_TASK TO COMPLETE:_ An exact, word-for-word copy of the entries is required, beginning at the line that contains "Click the curves Input value field" and ending at the last line, both included.

_INFORMATION PROVIDED:_
=====
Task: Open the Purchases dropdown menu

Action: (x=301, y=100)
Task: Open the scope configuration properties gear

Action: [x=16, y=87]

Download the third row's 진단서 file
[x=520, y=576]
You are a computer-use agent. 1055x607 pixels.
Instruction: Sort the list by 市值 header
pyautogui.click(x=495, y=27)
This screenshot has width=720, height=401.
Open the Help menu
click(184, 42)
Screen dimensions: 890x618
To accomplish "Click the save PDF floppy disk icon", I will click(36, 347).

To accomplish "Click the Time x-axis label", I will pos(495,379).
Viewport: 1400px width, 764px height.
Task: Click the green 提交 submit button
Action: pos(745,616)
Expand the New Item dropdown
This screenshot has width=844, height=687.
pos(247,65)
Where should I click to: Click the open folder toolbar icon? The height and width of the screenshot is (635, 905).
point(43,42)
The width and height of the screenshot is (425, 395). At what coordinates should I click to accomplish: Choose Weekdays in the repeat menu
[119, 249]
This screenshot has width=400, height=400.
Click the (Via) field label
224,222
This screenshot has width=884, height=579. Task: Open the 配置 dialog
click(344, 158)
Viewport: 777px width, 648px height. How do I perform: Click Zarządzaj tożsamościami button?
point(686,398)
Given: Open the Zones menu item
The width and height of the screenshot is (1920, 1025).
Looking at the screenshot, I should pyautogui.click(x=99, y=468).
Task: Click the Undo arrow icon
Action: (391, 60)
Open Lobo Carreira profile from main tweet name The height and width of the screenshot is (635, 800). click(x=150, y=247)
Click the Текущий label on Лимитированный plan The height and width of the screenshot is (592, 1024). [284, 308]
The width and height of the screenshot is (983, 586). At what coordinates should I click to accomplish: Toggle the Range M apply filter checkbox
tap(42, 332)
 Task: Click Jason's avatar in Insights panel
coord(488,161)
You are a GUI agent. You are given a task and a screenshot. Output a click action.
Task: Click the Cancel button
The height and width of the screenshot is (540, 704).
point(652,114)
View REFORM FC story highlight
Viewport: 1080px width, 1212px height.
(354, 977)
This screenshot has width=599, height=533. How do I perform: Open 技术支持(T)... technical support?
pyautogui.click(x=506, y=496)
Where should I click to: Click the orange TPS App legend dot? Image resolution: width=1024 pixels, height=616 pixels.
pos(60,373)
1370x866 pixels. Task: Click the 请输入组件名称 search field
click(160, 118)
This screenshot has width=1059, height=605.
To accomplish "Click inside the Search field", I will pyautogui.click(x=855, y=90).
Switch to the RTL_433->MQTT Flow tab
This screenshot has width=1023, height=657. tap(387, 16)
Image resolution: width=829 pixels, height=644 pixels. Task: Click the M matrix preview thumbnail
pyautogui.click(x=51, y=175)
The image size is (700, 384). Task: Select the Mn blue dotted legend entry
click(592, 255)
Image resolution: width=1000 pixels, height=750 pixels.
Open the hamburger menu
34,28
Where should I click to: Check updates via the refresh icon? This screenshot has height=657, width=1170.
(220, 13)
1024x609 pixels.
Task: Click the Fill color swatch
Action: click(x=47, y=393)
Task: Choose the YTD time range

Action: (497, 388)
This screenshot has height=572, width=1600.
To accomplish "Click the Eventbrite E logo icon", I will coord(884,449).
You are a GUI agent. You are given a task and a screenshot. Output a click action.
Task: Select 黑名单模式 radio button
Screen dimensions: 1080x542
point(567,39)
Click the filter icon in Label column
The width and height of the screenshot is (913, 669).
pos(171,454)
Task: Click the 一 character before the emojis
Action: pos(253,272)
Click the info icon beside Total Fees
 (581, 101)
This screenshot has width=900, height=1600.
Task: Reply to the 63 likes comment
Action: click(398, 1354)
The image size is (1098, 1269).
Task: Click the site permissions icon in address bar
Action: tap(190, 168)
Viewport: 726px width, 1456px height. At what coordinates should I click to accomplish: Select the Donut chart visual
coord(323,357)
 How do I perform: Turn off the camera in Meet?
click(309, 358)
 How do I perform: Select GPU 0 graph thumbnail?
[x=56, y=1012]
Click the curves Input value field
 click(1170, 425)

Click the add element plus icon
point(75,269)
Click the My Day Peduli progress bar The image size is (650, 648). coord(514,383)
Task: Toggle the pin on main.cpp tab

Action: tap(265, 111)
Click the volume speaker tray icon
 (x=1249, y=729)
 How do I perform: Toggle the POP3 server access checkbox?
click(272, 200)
=====
_FINISHED TASK:_
Click the curves Input value field
 click(1170, 425)

Click the add element plus icon
point(75,269)
Click the My Day Peduli progress bar The image size is (650, 648). coord(514,383)
Task: Toggle the pin on main.cpp tab

Action: tap(265, 111)
Click the volume speaker tray icon
 (x=1249, y=729)
 How do I perform: Toggle the POP3 server access checkbox?
click(272, 200)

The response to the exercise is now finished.